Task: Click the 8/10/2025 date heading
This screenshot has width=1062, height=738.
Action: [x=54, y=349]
---
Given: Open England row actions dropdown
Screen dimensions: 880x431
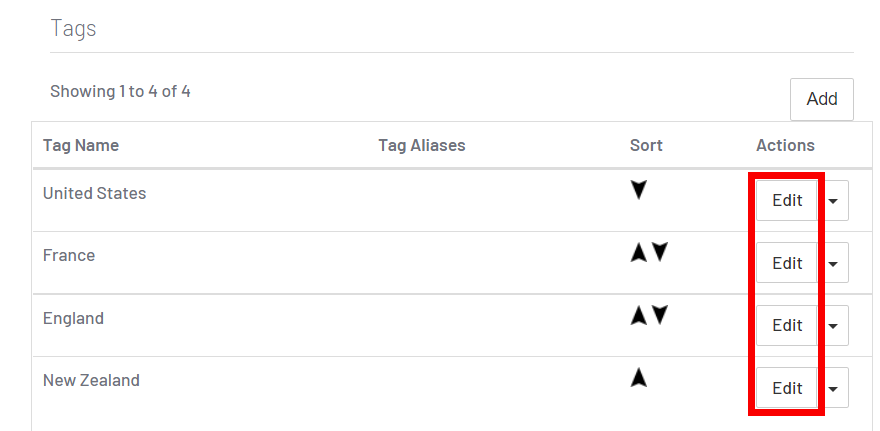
--
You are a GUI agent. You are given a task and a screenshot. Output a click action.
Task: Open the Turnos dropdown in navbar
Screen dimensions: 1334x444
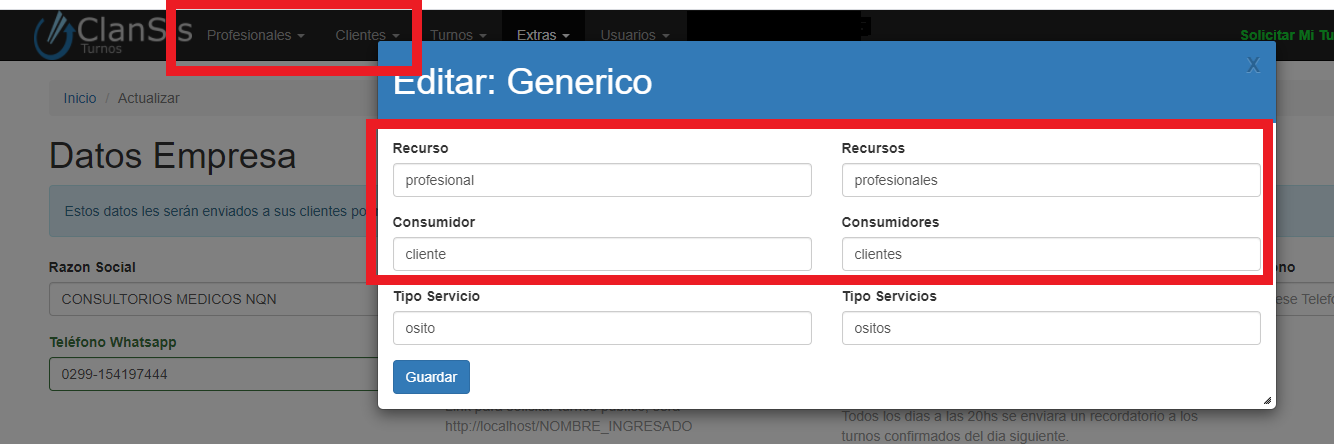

AUFGABENBESCHREIBUNG =
Stelle die Zeilen der Daten von der Zeile mit „Task: Click the 8/10/2025 date heading“ bis zur Zeile mit „Action: [x=54, y=349]“, beide eingeschlossen, als nummerierte Liste dar. Lass dabei leere Zeilen weg.

SCHRIFTLICHE ANTWORT =
1. Task: Click the 8/10/2025 date heading
2. This screenshot has width=1062, height=738.
3. Action: [x=54, y=349]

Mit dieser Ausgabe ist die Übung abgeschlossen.